I make no bones about it, I am inclined to jump in feet first, "Leap Before I Look Girl." This is fine when I am just interested in play, which has been my M.O. in the world of relationships for quite some time now. I haven't felt I had the time, patience, or interest in anything serious. Honestly, I haven't had what amounts to a "serious" relationship in about 2 years. And it wasn't all that serious. Since then I have had a mutually beneficial FWB agreement that worked fantastic for about a year. Then, I decided to just dabble, play. I have not had time nor the inclination for anything more than the occasional friendly encounter. As a matter of fact, I stopped putting out any feelers, vibes, or whatever you want to call it. I finally reached a point when I just decided to open myself to The Universe, and let whatever comes come. In all honesty, I came to a quiet understanding with myself that in all likelihood I would be single the rest of my life. This may still be true, but suddenly there has been a shift. An oh so subtle shift. Subtle, and yet it seemed to send a tremor to the core of my earth.
Now, I am content to take time, go slowly, allow myself to be wooed and courted. And it seems to be a reality. I had almost forgotten what it like to meet someone in my day to day life. Meet and begin to know and understand. It starts so quietly, simply, casually. It is nothing, until you stand close and feel the hairs on your arm rising as if wanting to touch the strong arm that is so near. Then it is the smiles, greetings more exuberant with each day, eye contact that last longer than is necessary. Curious, this slow build up. I had forgotten what the mating dance can be like out in the real world. A clever ploy to make sure we exchange numbers, he was sly, shy, and charming. Then, a hug, standing in the pouring rain. A full body hug. Then a goodbye as we both got back to our respective obligations. Simple, platonic (almost).
Now, the light touches as we talk. I touch his arm. He touches my hand. I am at work, he is a customer, it is professional, mostly. He reaches across the counter and holds my hand. My brain scrambles to near dysfunction.
We talk of so many things, sharing brief glimpses of our souls. There seems to be a core compatibility.

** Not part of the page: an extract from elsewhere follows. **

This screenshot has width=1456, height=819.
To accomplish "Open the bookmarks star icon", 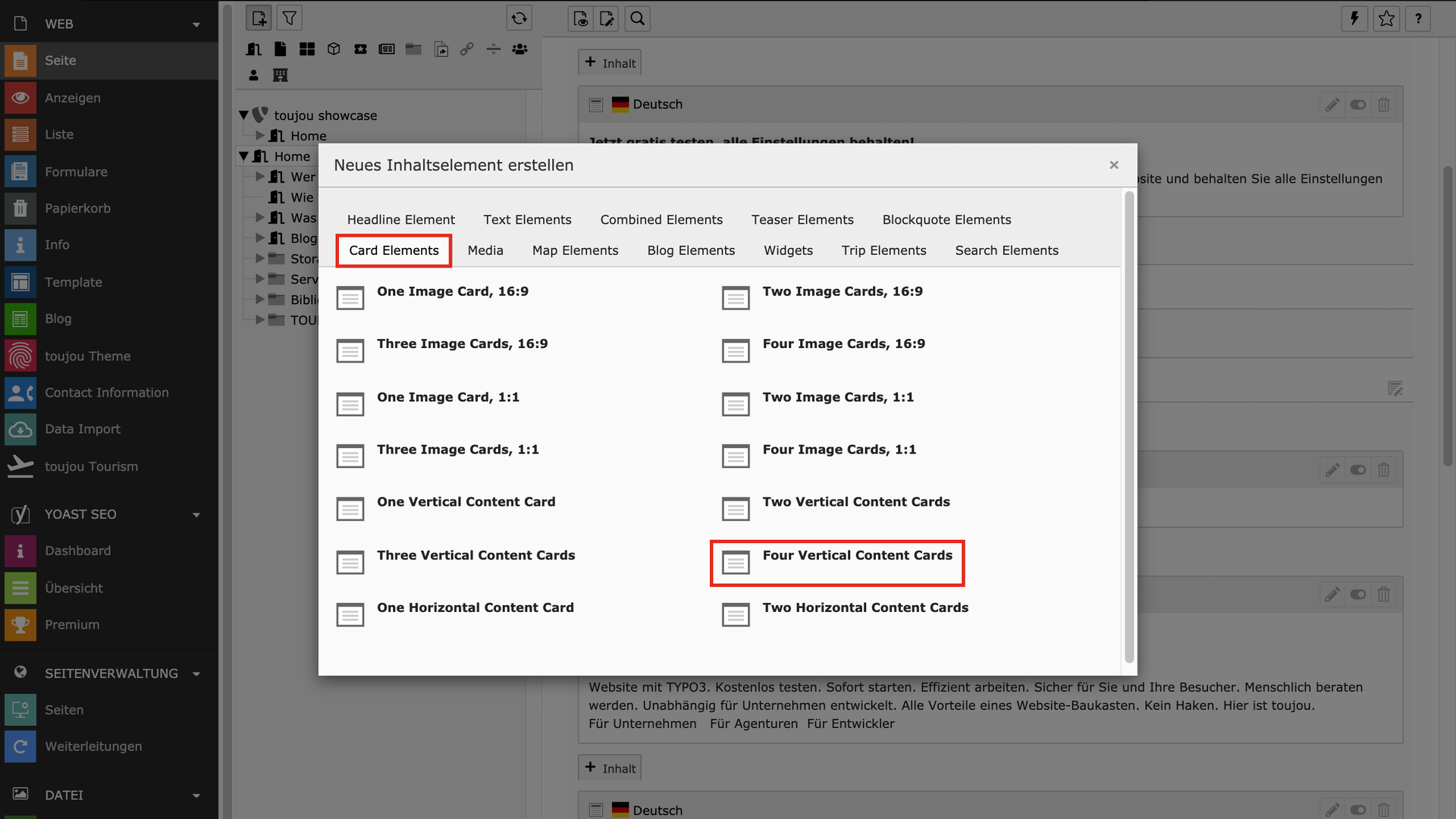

Shared dreams, parallel experiences, mutual understanding.
Still, it is platonic (mostly). A fledgling friendship with the warmth of chemistry. It is interesting, this gentle dance out in the real world. Total strangers a few months ago, with a chance meeting, neither looking, and yet here we are. I do not know where it will go. Maybe nowhere. Or maybe somewhere new. Somewhere I have never had the chance to go. That place where I am The One. Not The Girl On The Side. Not The Runner Up. Not The Default Partner. Not An Interesting Diversion. Maybe this time, when I was not looking, when I had decided that I don't care if I am alone (because I am very good company for myself). Maybe, this time? Who knows? I have zero expectations. But the gentle dance is interesting.